An informational plaque at Organ Pipe Cactus National Monument says this about the desert: “The plants and animals here are almost always waiting. They wait for rain, wait for night, wait for transportation, wait for spring.” This is what I sense, an almost palpable sense of waiting. Time flows at a different speed here, slowed down, elongated. In comparison, my own movements seem frenzied, wasteful, silly.
           
The path we’re hiking has taken us to ridgeline. But for the occasional birdcall, all is quiet. I want to drink it in. I want to slow. I find a flat rock beneath a lovely palo verde tree~~ named for the distinctive greenish tinge of its bark~~and I sit.

My gaze travels down a hillside filled with the reaching arms of a community of saguaro and their organ pipe cousins. While prickly pear and barrel cactus have been in bloom since we arrived, the flashy, crimson flowers of the spiky ocotillo are new. Before the rain, this cactus seemed more a bundle of dead sticks than a living thing, biding its time.
           
I close my eyes. Though my breathing slows, this patient ever~waiting desert highlights the busyness of my mind. As if on cue, a memory more than 50 years old rises up.  

I am holding Cindy, my younger brother’s hamster. She vibrates with energy, whiskers quivering, pink nose ceaselessly sniffing the air. I feel the wild racing of her tiny hamster heart beneath the soft, golden fur of her chest. Even when held securely in my hands, she is always searching, always busy, seldom at rest.
           
My awareness returns again to the desert. Held within this arid landscape, this place of waiting stillness, I am Cindy, heart beating rapidly, searching and sniffing endlessly. The image makes me smile.
           
We are each being held. Some feel themselves held by the hands of God. For others, the present moment~~this exquisitely unique one, right here and now~~does the holding. But held we are.

We can settle back into that holding, relax into it…as I do now amid the saguaro and organ pipe, the ocotillo and prickly pear. For this moment at least, my inner movements match my outer ones. I am still.

Knowing myself held, I let go into that holding. And it is good.

Leia Marie



5 comments:

Anonymous said...

What is amazing to me is that these cacti and flowers can lay dormant for years until they get the right rainfall. Then like a miracle they bloom, if only for a short while. Talk about being still! Glad you could experience this miracle.

Leia said...

And talk about resilience. As a psychotherapist, it reminds me of how various forms of trauma make us pull down deep inside, where we wait until the horror has passed and help is available. And then we bloom.

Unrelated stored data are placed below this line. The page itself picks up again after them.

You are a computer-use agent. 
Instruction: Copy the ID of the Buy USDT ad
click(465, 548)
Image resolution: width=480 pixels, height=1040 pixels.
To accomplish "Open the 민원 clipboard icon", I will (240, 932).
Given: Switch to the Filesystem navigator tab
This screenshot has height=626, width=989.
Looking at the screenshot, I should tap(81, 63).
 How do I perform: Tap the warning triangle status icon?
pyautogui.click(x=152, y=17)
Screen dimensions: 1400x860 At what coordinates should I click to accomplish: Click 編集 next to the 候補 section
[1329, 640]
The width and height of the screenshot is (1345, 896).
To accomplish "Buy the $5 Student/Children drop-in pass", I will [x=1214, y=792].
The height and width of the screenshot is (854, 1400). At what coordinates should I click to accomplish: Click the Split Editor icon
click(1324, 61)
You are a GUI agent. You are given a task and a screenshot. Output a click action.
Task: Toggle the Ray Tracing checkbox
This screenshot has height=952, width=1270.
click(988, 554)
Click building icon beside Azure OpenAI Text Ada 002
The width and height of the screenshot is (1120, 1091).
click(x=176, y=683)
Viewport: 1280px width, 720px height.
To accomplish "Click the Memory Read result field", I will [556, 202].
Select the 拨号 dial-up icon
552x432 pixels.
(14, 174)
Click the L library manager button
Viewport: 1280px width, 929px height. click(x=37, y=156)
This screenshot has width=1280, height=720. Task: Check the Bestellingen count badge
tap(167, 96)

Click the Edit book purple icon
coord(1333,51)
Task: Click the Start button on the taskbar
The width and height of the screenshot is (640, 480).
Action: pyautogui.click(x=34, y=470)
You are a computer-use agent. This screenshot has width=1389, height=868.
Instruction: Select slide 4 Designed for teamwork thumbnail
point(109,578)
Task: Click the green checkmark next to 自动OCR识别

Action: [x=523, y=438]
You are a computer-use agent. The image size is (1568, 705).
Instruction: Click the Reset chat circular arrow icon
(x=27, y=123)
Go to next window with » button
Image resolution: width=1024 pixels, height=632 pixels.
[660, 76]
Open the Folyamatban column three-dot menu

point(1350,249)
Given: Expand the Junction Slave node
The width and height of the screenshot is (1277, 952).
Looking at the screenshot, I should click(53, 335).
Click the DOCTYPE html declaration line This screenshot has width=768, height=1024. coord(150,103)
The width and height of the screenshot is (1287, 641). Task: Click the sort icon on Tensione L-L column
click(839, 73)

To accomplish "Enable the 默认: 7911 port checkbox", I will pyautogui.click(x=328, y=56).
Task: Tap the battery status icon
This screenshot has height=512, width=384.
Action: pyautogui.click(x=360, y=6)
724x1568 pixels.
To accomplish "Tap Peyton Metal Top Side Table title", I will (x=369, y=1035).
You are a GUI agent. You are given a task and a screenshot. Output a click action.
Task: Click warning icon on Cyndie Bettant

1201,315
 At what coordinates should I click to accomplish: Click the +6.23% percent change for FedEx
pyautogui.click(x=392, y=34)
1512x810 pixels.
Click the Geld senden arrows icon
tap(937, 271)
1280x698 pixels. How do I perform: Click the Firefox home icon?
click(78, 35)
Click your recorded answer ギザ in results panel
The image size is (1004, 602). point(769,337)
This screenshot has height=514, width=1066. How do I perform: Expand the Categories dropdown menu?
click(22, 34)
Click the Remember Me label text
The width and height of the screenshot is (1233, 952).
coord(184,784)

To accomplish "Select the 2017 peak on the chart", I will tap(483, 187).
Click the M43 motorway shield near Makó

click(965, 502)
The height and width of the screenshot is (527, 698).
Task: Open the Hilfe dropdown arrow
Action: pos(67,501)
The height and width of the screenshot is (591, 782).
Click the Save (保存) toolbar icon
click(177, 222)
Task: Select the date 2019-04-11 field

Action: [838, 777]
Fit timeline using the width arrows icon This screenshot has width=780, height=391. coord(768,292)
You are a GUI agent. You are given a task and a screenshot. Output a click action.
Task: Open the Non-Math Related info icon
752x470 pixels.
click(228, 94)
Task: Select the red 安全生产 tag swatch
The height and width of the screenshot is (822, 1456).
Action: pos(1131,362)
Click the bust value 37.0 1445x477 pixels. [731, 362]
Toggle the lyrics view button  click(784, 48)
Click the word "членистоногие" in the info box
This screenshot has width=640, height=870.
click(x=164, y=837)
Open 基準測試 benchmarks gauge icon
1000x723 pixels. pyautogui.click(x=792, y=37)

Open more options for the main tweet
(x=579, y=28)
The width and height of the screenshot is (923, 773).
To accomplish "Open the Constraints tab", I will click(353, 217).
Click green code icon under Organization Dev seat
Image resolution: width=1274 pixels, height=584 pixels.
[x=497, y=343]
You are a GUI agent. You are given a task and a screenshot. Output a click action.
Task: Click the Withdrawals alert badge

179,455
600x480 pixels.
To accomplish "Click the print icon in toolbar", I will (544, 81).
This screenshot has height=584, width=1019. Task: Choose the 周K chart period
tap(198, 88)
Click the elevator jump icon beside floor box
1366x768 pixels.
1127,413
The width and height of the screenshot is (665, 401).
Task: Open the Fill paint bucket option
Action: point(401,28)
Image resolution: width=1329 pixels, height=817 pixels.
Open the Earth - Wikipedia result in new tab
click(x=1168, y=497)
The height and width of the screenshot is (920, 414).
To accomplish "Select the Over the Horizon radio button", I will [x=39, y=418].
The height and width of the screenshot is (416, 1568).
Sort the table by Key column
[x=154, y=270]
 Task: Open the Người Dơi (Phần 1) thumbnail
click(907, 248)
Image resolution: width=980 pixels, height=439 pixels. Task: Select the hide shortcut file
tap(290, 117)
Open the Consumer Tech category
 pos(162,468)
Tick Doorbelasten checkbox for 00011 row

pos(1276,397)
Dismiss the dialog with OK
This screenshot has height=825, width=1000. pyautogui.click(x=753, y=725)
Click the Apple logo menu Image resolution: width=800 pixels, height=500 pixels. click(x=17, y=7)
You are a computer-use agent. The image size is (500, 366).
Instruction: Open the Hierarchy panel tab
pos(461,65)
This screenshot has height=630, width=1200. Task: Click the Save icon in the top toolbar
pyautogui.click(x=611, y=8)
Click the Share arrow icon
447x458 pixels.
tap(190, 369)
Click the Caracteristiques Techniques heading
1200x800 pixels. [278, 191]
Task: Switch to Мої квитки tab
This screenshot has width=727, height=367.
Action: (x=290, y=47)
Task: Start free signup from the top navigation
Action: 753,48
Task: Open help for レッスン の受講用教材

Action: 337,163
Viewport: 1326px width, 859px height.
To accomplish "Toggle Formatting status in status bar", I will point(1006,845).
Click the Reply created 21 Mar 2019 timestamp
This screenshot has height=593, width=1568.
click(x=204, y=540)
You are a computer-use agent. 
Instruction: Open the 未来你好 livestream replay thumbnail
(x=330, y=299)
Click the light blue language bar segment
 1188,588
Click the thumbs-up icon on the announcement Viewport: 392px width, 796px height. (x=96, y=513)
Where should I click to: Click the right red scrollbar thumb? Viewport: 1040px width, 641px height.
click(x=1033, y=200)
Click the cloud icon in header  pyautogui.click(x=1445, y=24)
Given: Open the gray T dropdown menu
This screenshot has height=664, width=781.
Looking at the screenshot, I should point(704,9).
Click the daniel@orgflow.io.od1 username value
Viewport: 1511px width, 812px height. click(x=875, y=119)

Maybe we don't bloom as quickly as an ocotillo, but bloom we do, if we ourselves are patient enough.

Thank you for reading and for writing.

Anonymous said...

I identify with Cindy -- a first -- to identify with a hamster -- full of that endlessly busy searching. Your essay is like a cool drink of water. S

Leia said...

Yeah, I channel "hamster" often! In fact, I just hopped off that hamster wheel for a few minutes to post this and gotta get back pronto!

Thanks for reading and for writing.

solidcindy said...

love this one. Having just returned from a week's vacation at the lake, I am realizing the power of stillness! Especially compared to how fast I had been spinning.